Typically when approaching a problem like a client/server architect I like to start at the backend to get a basic framework established so that come time to begin to work on the client aspect there’s something to action against.

So after mulling this around in my head I’ve settled on the follow approach for structuring the backend.

The lay of the land. 
The lay of the land. 

To begin with on the server I’ve defined the classes illustrated above. Each of which is responsible for a particular area within the overall application. A quick rundown of the elements is below. 

Application class

This class represents the main program thread and is responsible for setting up the various components used by the system. 

SocketMgr class

The SocketMgr class handles the UDP socket created to receive client requests. We’re using UDP since it’s a lightweight transport suitable for shifting small packets quickly.
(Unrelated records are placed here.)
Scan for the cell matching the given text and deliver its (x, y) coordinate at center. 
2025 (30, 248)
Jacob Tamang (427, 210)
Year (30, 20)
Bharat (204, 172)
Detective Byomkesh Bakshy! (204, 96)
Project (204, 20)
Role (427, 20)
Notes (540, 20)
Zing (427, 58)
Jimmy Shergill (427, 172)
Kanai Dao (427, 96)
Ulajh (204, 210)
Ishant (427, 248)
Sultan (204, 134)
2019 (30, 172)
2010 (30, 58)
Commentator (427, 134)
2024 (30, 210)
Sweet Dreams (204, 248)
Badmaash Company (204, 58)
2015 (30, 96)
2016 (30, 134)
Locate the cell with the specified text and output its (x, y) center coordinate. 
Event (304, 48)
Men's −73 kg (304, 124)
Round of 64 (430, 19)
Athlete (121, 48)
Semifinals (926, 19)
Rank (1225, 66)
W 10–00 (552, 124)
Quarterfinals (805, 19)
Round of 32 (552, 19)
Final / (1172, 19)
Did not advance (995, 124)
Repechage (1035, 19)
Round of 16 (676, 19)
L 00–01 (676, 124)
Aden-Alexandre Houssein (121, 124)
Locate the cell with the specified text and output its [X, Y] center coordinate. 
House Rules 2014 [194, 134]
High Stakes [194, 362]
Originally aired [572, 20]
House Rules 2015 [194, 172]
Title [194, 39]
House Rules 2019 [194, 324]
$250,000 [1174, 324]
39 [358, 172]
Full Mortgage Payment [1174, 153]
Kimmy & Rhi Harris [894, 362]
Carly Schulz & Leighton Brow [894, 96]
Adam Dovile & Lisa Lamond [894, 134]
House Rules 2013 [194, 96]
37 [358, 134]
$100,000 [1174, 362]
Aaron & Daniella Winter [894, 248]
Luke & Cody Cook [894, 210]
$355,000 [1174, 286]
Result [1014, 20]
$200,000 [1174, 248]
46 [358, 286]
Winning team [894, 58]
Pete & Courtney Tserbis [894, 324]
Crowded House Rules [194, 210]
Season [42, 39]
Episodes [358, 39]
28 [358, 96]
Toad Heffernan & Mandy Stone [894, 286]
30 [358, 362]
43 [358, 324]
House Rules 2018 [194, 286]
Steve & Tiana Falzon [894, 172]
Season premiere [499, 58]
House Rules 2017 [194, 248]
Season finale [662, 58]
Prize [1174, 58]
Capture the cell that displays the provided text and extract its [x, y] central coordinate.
Since this is a connection-less transport the SocketMgr passes the requests it receives to the ClientMgr which maintains client state. 

ClientMgr class

The ClientMgr class handles the allocation of data to the currently connected clients, each of which state is held in a collection of Client objects stored by the class. 

Client class

This class identifies a unique remote device ‘connected’ to the server, they will also contain a reference to World Entity instance which represents the user in game.

World class

This the model space for the game storing at items within it, including the player avatars. These are represented by Entity class instances. 

Entity class

At it’s most basic this represents any actionable item within the game. 

The plan here is to keep these nicely decoupled such that for example on the client the World class can be easily included to maintain a local client copy of the current server world state (or thereabouts).

I’m a lazy programmer, so reuse reuse reuse.